Ghost mode didn’t have the fanbase to keep it viable.
However, it was useful for IOI to invest in VR and multiplayer Hitman to get practice in creating a VR and multiplayer game with minimal risk, since it was introduced as a free add-on to an existing game. Now with the experience, IOI are more likely to introduce VR and multiplayer in a new IP down the road.
Disagree. It made all the matches take longer. Unnecessarily. I understand the reasoning behind it (it was supposed prompt players to gear up BEFORE heading for the target) but that didn’t happen. It just turned into both players having to run all the way across the map BEFORE starting. It was simply a delay. In reality.
I don’t think you understand what I’m saying. Every single crate on the level had blunt melee weapons 99% of the time. Guns, rare. Syringes, rare. That was all changed.
Keep in mind, I still played after all these changes. I just adapted. And still enjoyed it. But I’m saying I definitely saw a drop in the available player base and the amount of available matches you could get after those initial changes (minus matches with the “regulars” who supported that shit until it died on Xbox). And I was one of those.
That map was terrible for GM. If you disagree, cool, but you’re in the minority with that.
I know there isn’t much to discuss regarding Freelancer, but isn’t there a thread dedicated to Ghost Mode for this?
If there is, it’s probably old as shit and then the complaint will be “why are you guys upping old threads!?” ![]()
Not really, it simply made it so the first target wasnt completely auto-pilot. And if the first target spawned far away from you, you always had the choice of running there, or kill yourself straight away and spawning near the target (but lose your equipment). This was always an interesting choice, with good players knowing exactly when to do what.
Not really, every crate was pre-determined, with two possible scenarios that alligned. So say there was a propane in a certain crate, you immediately knew what every crate on the map would have.
SF was far more interesting than Miami.
In Miami you just need one of the two god disguises (both guards) and you are golden. And no points on the map where you could succesfully block the other player off.

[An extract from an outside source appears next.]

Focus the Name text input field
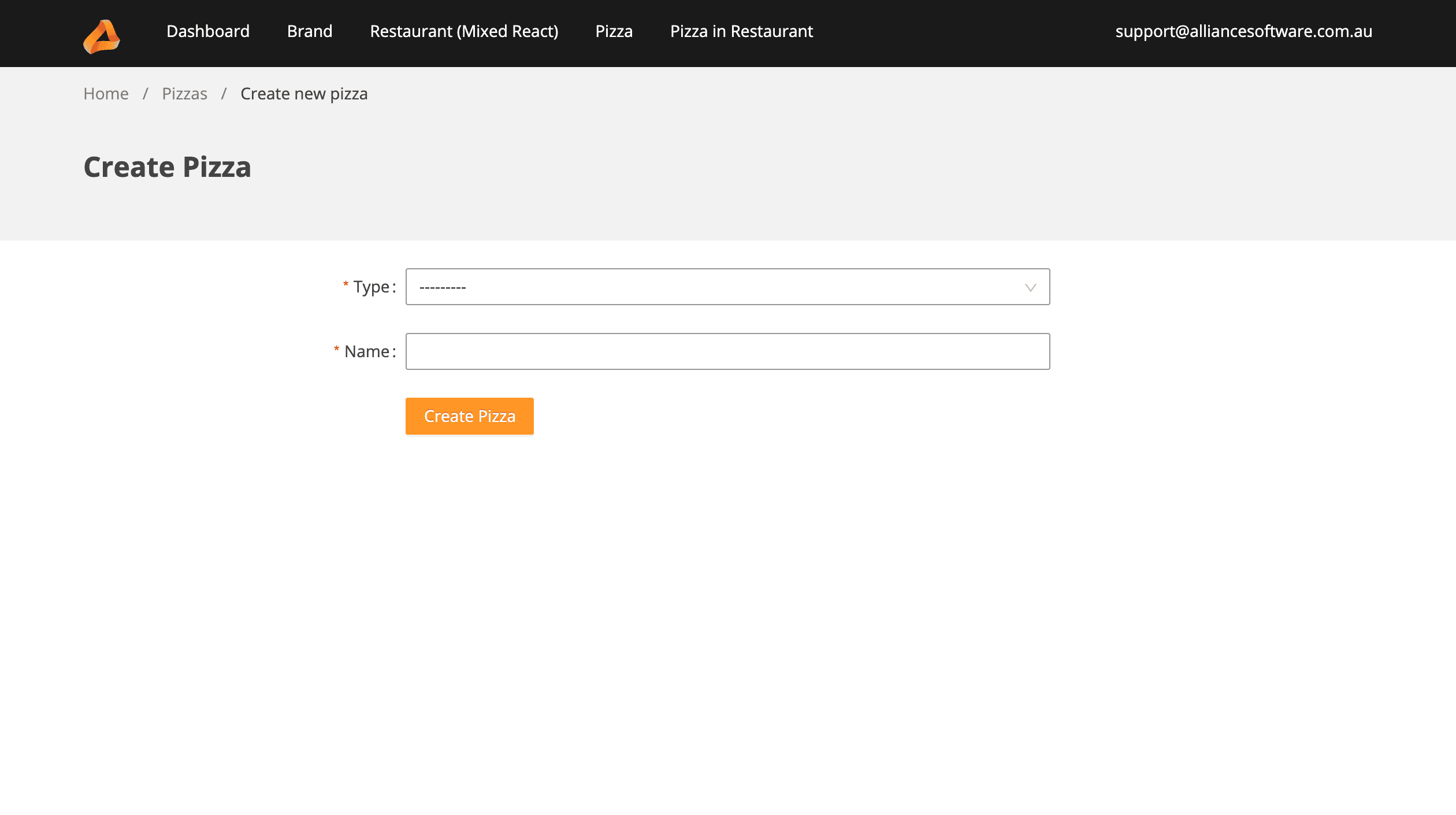 click(727, 351)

Meanwhile SF didnt have god disguises, with lots of different potential blocking points (the gate to Jorge, the door under the mansion to the caves etc). Trickier targets too.
It was more difficult, hence why the majority didnt like it + navigating the map (especially the tunnels) was a big task for some.
The fact that Miami very often ended in a 5-4, where in SF we would see all kinds of different scores also tells something
hell i’d even say that Ghost Mode SF was the better version of SF
After Hitman2016 and sale from Square Enix, Hakan Abrak said that they had considered turning Hitman into free-to-play, but was not the kind of model that was appropriate for the Hitman franchise, said Hakan.
I don’t think that IOI will invest in creating a viable offline mode for the Hitman Trilogy in the future, even if updates of new content are less frequent. The Hitman Trilogy is deeply integrated in the Microsoft Azure cloud gaming platform. There will always be a greater cost / benefit for IOI for Hitman to always require an online connection. It was much more controversial for Hitman to always be online during the release of Hitman2016. Now there are many games as a service offerings which require an always online connection.
Always requiring an online connection means that IOI knows who are their customers, and all aspects of player engagement of their paying customers of their content.
Once Hitman Trilogy is available online, IOI loses their direct and ongoing connection with their existing Hitman community. IOI will never give this up, even if updates on their servers are less frequent.
Having the always online connection means that IOI can continue to directly advertise updates to all Hitman players of all new IP releases from IOI.